Essa regulação levou à ativação da via GRP78 / ATF4 / CHOP, um dos eixos da resposta ao estresse do retículo endoplasmático (UPR – unfolded protein response). A ativação prolongada dessa via está associada à indução de apoptose quando a célula tumoral não consegue restaurar a homeostase do retículo endoplasmático.
O silenciamento da CerS1 por siRNA reduziu de forma significativa os efeitos citotóxicos do CBD, indicando que a ação do canabidiol depende da integridade dessa via molecular específica.
Achados em modelos animais
Nos modelos murinos de câncer pancreático, os pesquisadores observaram que:
- O CBD modulou o crescimento tumoral quando administrado isoladamente
- A associação entre CBD e gemcitabina resultou em maior redução do crescimento tumoral em comparação à quimioterapia isolada
- A melhora na sobrevida não foi observada em todos os modelos, especialmente naqueles em que não houve aumento da expressão de CerS1
Esses achados indicam que a resposta ao CBD pode ser dependente do perfil biológico do tumor, incluindo sua capacidade de ativar vias específicas de estresse celular.
Interpretação dos autores
De acordo com os autores, o estudo fornece evidências de que o canabidiol pode induzir citotoxicidade em células de câncer pancreático por meio da síntese de ceramidas e ativação do estresse do retículo endoplasmático, com papel central da CerS1. O CBD atua como um indutor de estresse celular que, quando excede a capacidade adaptativa da célula tumoral, contribui para a ativação de vias apoptóticas.

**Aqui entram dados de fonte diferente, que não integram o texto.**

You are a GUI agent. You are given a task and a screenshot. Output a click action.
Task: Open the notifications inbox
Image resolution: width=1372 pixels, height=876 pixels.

Os autores destacam que os canabinoides podem atuar como agentes adjuvantes às terapias convencionais, embora reforcem a necessidade de mais estudos in vivo e de ensaios clínicos para avaliar segurança, eficácia e aplicabilidade clínica.
Limitações do estudo
- Trata-se de um estudo pré-clínico, baseado em modelos celulares e animais
- Não envolve ensaios clínicos em humanos
- Não permite estabelecer recomendações terapêuticas diretas
- Os resultados podem variar conforme o subtipo tumoral e o microambiente do câncer
Considerações finais
Este estudo contribui para o aprofundamento da compreensão dos mecanismos moleculares do CBD no câncer de pâncreas, oferecendo uma base científica relevante para pesquisas futuras. Apesar dos resultados promissores em nível experimental, o uso do canabidiol em oncologia ainda deve ser considerado experimental, restrito ao contexto de pesquisa ou a decisões clínicas altamente individualizadas, sempre fundamentadas em evidência científica e em conformidade com as normas regulatórias vigentes.
As informações apresentadas baseiam-se em estudo experimental pré-clínico e não substituem a avaliação médica nem configuram recomendação terapêutica.